◆ **GIVEN RECORDS**
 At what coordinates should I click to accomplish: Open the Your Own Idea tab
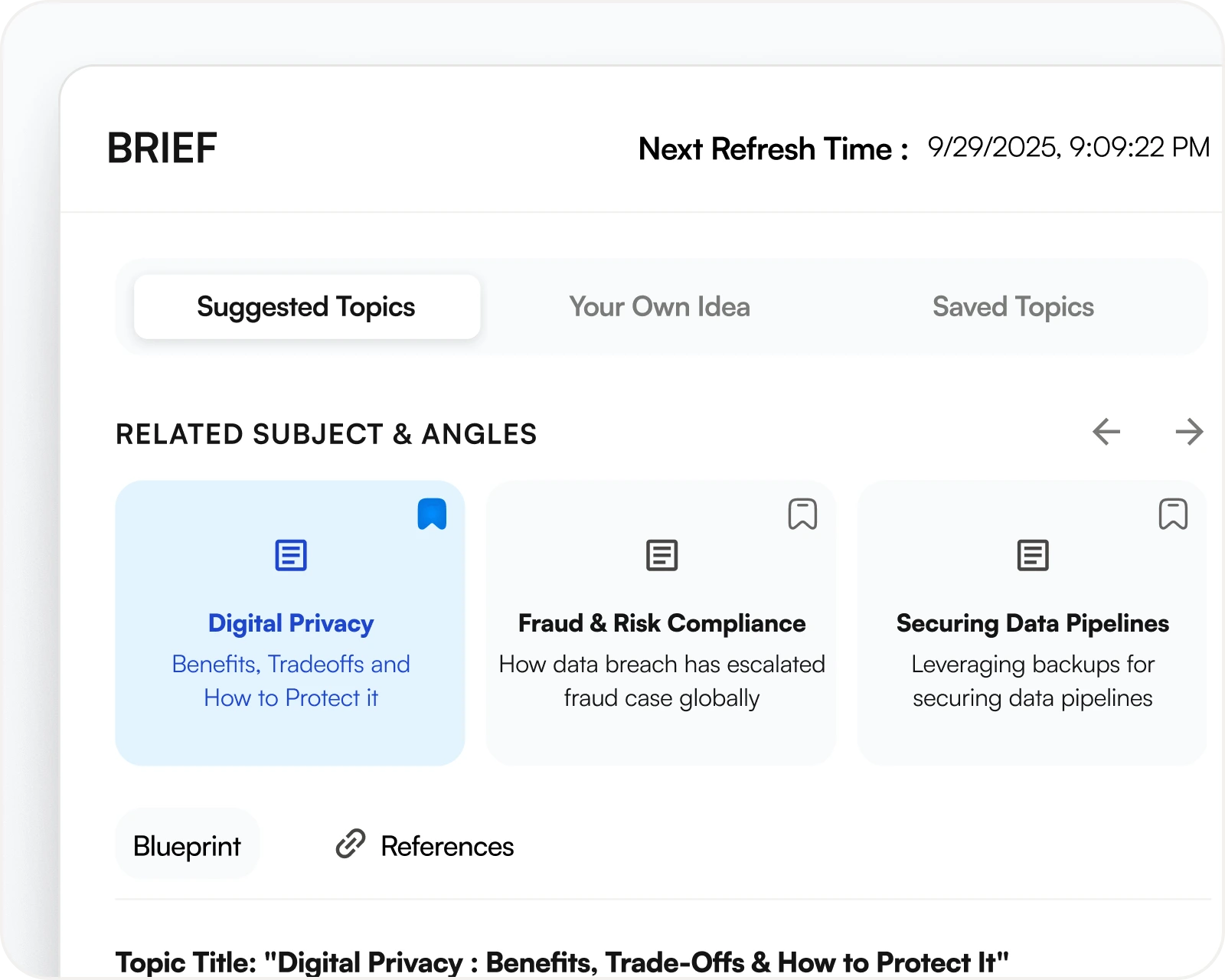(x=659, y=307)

--

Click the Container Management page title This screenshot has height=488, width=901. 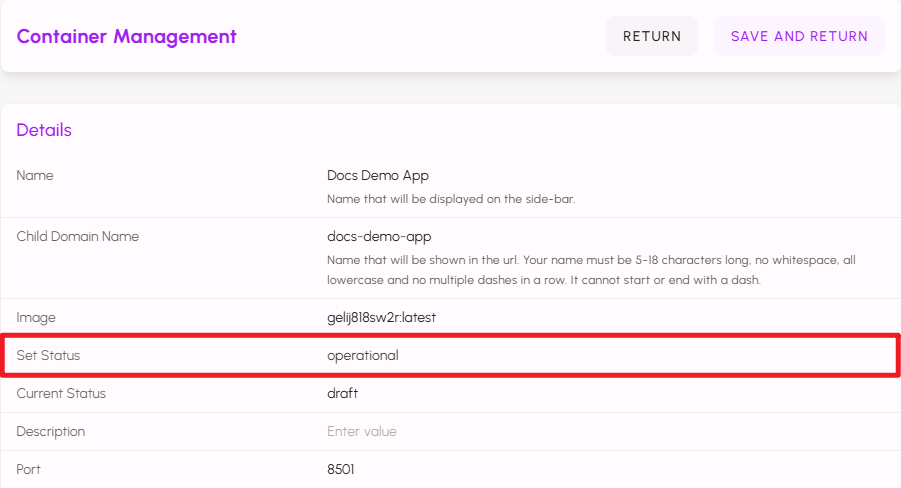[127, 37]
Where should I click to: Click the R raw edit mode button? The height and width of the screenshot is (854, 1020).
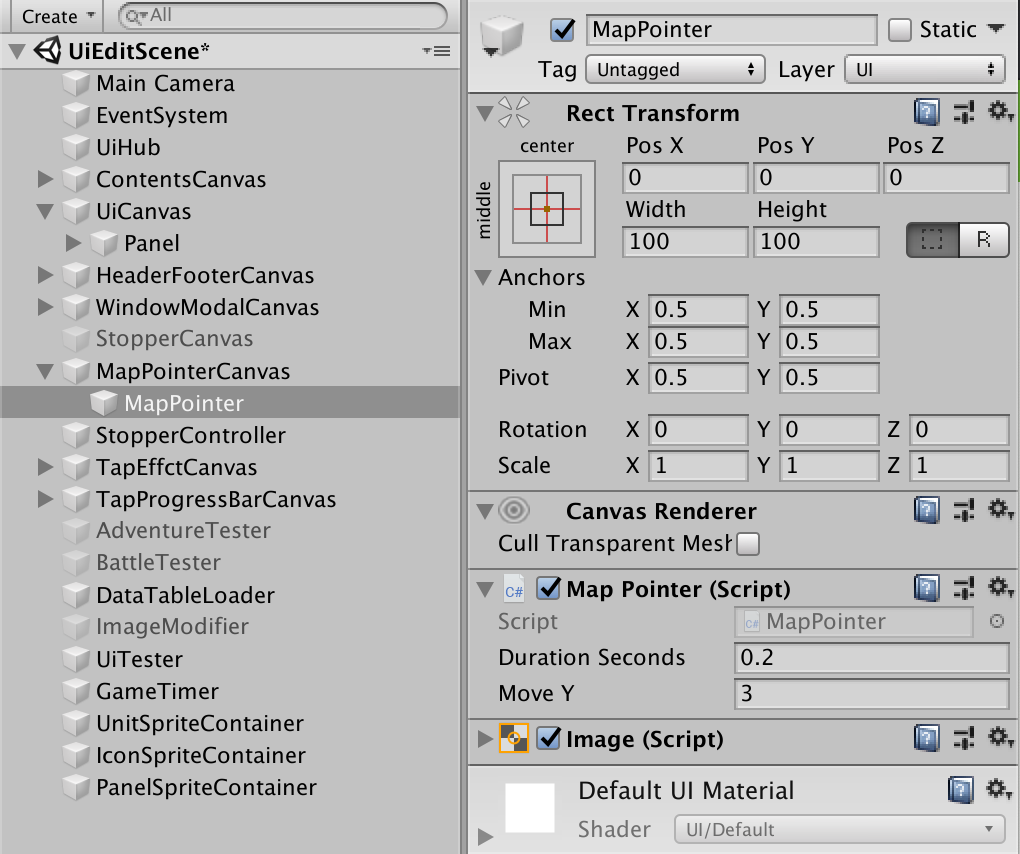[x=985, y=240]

◆ **THE PROBLEM**
Retype the entries from the line with "At what coordinates" through the line with "(x=659, y=307)", both ends included, leaving out the pictures.

◆ **RIGHT ANSWER**
 At what coordinates should I click to accomplish: Open the Your Own Idea tab
(x=659, y=307)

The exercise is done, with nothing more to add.